Le Marais Poitevin : un espace aménagé et
géré
 le territoire du Marais Poitevin
se situe sur un ancien golfe marin qui s’est progressivement
comblé d’alluvions et dont la
Baie de l’Aiguillon constitue le reliquat.
Par conséquent, le Marais Poitevin est
un territoire pratiquement plat, dont l’altitude
ne dépasse pas trois mètres.
Il est ainsi soumis aux risques de submersions
marines et aux crues des rivières, qui
collectent les eaux d’un bassin versant
six fois plus grand, et qui débouchent
dans ce territoire. Depuis plus de
mille ans, les hommes ont déployé des
efforts considérables et une ingéniosité étonnante,
pour gérer l’eau, protéger
les espaces contre les inondations dévastatrices,
limiter la propagation des moustiques et des
maladies, et ainsi pouvoir vivre et habiter
sur ce territoire.
le Marais Poitevin est un territoire
de 100 000 hectares d’une très grande diversité :
diversité des paysages, diversité biologique,
diversité hydraulique. Ainsi, la « Venise
Verte », aux paysages si emblématiques,
correspond au fond de vallée de la Sèvre
Niortaise et représente 5% de la superficie
du Marais Poitevin. Très différents
sont, par exemple, les espaces aménagés
progressivement en bordure de mer, naturellement
dépourvus de végétation
arborescente.
le
fonctionnement hydraulique est la clé de
voûte du Marais Poitevin. Le
système
hydraulique est complexe, avec ses dizaines
de milliers de kilomètres de canaux,
ses ouvrages de régulation et d’évacuation.
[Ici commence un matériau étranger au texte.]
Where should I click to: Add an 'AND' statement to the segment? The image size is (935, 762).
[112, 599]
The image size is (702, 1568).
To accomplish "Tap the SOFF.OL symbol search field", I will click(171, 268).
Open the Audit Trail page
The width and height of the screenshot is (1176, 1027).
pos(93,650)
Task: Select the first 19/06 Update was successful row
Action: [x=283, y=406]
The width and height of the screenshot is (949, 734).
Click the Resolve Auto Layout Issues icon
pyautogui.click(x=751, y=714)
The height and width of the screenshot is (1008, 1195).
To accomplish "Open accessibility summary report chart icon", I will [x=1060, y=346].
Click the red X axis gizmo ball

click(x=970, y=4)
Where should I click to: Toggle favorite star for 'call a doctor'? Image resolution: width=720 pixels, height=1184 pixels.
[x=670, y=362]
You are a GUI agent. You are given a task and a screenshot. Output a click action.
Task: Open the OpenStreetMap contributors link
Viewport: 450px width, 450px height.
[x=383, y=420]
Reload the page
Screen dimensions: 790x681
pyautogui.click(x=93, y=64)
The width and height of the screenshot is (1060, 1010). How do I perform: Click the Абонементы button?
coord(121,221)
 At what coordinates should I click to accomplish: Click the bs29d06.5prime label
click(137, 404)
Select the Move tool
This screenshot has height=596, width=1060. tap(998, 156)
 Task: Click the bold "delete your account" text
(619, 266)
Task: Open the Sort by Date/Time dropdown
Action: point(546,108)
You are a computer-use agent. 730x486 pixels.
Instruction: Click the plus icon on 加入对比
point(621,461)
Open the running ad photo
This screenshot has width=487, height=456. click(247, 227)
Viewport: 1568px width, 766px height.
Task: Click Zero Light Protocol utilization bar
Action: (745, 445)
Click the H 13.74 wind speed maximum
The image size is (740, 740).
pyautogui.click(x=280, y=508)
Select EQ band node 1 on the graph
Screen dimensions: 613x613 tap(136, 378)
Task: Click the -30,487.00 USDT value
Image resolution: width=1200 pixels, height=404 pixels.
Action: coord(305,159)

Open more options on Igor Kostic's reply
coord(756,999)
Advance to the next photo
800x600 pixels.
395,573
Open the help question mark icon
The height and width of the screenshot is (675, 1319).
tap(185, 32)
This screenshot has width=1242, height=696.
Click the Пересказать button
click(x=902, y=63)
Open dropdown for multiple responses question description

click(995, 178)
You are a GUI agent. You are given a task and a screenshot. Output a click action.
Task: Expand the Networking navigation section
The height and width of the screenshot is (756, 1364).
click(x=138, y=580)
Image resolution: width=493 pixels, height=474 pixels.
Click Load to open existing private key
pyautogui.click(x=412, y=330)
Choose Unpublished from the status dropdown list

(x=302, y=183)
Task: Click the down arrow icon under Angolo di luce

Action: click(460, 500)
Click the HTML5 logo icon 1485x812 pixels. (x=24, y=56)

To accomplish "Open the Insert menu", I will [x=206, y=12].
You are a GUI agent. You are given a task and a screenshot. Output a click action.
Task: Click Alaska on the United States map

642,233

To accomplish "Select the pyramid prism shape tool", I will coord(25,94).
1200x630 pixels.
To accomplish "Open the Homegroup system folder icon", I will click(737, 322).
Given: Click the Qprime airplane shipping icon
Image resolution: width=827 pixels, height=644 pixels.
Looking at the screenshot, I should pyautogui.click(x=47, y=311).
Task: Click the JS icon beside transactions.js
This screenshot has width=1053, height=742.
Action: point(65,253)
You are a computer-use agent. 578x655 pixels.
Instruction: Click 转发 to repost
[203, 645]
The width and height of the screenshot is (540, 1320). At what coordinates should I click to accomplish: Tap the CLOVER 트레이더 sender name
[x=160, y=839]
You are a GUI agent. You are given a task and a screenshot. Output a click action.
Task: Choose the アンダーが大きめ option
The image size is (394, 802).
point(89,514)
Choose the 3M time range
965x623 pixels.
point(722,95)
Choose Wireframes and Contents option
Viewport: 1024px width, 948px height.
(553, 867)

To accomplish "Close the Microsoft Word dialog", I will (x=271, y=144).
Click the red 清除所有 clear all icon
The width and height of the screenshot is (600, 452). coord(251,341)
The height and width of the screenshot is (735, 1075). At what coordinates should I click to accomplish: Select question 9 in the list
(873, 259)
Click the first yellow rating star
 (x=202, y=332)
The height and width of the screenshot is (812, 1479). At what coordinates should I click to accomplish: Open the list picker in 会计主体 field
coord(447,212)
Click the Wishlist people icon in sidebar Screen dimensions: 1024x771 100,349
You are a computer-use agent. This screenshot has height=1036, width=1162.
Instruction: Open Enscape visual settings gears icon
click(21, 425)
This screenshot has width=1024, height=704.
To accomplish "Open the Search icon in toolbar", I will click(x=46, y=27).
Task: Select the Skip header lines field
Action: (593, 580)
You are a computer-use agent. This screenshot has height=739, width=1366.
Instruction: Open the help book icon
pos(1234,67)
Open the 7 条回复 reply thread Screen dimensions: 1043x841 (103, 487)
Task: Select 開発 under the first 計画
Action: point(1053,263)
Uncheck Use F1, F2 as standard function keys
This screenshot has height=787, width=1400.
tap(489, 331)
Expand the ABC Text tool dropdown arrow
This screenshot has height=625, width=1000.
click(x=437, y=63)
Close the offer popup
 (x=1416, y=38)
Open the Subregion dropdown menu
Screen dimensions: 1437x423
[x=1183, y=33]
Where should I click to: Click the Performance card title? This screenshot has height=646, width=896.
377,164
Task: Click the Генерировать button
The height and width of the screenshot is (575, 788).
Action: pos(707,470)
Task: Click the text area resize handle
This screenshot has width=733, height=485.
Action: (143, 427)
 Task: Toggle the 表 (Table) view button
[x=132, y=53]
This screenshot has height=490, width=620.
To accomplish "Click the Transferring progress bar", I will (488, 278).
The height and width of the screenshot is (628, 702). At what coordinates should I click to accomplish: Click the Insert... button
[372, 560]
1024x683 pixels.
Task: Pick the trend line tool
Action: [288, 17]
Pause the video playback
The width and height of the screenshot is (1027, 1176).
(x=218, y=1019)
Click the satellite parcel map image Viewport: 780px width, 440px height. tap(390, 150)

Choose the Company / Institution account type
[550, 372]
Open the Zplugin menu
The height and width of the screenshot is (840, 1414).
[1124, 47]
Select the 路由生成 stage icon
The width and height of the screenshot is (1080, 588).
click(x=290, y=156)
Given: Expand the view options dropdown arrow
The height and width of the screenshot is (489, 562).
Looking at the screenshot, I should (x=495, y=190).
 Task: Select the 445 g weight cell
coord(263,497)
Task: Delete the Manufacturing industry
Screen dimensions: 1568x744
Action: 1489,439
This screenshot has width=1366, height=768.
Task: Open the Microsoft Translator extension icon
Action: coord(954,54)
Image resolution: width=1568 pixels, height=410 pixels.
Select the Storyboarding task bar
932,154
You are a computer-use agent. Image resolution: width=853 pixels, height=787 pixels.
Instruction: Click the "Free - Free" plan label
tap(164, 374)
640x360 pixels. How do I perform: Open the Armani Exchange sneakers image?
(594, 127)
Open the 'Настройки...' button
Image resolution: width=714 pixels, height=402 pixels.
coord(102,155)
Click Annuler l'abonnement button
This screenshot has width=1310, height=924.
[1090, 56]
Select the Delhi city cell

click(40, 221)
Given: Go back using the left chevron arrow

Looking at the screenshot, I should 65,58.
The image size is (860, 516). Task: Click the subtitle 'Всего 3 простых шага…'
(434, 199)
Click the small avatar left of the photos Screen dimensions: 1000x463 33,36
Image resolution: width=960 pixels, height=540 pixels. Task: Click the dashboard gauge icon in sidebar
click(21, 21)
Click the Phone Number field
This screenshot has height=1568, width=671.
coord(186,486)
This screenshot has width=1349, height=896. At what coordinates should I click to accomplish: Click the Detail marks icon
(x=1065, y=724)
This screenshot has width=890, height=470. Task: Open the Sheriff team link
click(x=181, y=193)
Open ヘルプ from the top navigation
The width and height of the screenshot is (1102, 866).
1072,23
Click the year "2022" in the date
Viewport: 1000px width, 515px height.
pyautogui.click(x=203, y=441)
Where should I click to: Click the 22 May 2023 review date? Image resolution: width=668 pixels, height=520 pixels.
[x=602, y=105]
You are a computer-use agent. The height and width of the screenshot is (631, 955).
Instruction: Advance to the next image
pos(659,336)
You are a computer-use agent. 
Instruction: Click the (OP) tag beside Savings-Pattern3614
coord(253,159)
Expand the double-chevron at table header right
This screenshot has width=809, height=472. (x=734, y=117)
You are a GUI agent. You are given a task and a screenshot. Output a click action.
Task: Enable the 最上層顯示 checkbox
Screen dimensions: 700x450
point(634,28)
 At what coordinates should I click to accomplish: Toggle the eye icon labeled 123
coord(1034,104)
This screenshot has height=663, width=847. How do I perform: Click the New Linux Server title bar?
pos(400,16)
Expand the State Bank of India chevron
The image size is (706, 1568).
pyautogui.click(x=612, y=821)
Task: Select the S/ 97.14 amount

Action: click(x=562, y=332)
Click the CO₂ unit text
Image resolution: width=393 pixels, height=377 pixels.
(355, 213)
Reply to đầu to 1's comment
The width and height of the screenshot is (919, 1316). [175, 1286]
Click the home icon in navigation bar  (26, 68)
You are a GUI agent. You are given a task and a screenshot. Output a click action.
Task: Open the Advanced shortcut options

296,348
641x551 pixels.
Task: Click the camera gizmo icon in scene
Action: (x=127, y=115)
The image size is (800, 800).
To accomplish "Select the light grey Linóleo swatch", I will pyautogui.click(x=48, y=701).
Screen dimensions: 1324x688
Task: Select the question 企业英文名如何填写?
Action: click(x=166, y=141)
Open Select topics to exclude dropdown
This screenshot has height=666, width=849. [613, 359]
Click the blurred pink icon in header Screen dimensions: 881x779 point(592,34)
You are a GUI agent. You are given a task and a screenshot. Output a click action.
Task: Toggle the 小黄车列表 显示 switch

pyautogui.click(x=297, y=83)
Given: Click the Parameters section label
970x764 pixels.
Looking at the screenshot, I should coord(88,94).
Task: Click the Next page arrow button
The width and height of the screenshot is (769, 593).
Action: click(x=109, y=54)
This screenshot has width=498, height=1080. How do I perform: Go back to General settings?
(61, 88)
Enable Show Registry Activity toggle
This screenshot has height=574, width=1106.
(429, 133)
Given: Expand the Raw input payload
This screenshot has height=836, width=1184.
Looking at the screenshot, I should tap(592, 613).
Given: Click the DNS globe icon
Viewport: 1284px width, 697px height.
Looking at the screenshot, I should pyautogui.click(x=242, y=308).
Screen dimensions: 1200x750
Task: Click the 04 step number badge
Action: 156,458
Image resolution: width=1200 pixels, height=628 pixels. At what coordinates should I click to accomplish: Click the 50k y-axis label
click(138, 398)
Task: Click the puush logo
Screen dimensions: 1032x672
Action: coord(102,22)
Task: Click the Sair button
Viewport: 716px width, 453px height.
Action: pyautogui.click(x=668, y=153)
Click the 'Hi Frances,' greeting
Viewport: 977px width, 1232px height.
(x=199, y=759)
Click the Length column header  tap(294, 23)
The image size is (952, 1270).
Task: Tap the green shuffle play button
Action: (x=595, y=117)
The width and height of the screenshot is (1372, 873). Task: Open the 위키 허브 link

Il doit régulièrement être
adapté aux évolutions des bassins
versants, de la Baie de l’Aiguillon et
du Marais Poitevin lui-même. La gestion
de l’eau, en fonction de la pluviométrie
en amont et des marées à l’aval,
suit des principes enseignés par l’expérience
et est absolument essentielle pour éviter
les inondations dévastatrices en hiver
et les assecs en été.
le
Marais Poitevin, tel que aménagé depuis
des siècles, abrite une biodiversité jugée
remarquable et reconnue par tous. Sur
ces espaces, les interactions entre activités
humaines et environnement ont favorisé le
développement
de la biodiversité. A l’inverse,
l’abandon des terres et l’enfrichement,
tels qu’on peut malheureusement les rencontrer
dans des zones difficiles, entraînent
une diminution de cette biodiversité et
constituent des foyers propices au développement
des espèces envahissantes.
l’entretien
de cet espace remarquable est coûteux
et exigeant. Seule une agriculture dynamique
et rentable peut à la fois justifier
un tel effort et assurer l’entretien
d’un
territoire aussi vaste. Le développement
du tourisme et des subventions publiques à l’entretien,
sont des solutions complémentaires qui
restent marginales.
" Le marais est un milieu artificiel. Il
ne peut se maintenir que si l’homme l’entretient.
Il n’existe pas « d’état
nature » du marais." Pierre Roussel,
chargé de mission interministérielle.
Dans le Marais Poitevin, de manière plus
forte qu’ailleurs, gestion de l’eau,
agriculture, économie et environnement
sont totalement dépendants entre eux.